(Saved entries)

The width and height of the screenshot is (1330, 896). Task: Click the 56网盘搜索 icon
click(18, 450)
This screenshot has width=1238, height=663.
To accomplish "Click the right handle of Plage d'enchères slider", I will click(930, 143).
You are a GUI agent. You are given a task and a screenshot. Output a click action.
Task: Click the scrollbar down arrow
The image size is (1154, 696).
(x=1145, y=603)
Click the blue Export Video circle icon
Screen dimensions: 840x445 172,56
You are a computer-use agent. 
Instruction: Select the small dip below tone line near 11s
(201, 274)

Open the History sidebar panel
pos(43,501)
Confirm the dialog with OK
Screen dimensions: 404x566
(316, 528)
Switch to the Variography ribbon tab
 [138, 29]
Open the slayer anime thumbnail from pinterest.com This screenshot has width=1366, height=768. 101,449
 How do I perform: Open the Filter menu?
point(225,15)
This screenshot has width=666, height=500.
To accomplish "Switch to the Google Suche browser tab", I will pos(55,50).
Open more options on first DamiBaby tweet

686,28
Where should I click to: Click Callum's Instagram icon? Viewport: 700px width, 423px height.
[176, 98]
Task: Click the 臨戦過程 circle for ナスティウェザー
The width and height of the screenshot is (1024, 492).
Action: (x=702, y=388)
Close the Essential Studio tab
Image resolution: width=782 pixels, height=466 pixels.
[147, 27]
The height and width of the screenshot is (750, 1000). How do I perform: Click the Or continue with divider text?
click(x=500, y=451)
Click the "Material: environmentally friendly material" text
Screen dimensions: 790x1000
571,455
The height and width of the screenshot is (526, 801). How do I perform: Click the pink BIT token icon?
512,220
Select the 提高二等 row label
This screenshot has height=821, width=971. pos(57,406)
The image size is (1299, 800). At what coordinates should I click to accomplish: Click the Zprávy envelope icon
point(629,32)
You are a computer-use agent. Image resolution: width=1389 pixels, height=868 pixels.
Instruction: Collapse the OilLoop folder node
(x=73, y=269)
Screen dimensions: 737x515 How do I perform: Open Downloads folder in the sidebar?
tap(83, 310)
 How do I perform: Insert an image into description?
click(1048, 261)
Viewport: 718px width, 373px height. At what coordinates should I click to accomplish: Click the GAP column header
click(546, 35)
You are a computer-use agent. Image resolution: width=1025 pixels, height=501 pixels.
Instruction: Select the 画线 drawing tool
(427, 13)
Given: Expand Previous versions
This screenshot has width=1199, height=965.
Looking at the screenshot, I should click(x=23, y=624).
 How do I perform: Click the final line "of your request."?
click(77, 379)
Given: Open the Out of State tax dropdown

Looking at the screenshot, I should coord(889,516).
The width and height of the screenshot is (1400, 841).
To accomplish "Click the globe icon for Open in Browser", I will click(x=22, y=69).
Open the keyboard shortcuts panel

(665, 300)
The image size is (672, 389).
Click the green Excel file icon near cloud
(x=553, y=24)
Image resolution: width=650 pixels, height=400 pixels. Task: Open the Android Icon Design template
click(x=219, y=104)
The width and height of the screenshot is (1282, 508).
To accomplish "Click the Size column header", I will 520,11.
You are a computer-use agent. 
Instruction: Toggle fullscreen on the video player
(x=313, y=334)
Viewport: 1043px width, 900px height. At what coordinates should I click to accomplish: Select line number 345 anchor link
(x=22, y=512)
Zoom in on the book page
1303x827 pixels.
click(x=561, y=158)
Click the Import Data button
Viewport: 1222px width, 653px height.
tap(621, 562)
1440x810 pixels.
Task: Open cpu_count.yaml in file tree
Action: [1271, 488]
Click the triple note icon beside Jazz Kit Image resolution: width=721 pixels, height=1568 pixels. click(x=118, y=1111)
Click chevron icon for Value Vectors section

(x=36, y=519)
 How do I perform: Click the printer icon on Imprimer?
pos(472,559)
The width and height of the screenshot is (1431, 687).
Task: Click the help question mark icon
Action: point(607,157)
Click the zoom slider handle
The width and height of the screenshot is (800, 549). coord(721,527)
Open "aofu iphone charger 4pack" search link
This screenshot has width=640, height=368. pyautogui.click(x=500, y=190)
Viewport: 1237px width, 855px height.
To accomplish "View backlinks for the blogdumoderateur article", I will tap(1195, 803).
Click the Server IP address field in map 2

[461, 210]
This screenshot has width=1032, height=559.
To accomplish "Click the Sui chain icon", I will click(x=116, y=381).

▶ **Work to complete**
Up to and including the line with "You are a GUI", write out the records above exactly, starting from their first line.

▶ **Reply to the exercise**
The width and height of the screenshot is (1330, 896). Task: Click the 56网盘搜索 icon
click(18, 450)
This screenshot has width=1238, height=663.
To accomplish "Click the right handle of Plage d'enchères slider", I will click(930, 143).
You are a GUI agent. You are given a task and a screenshot. Output a click action.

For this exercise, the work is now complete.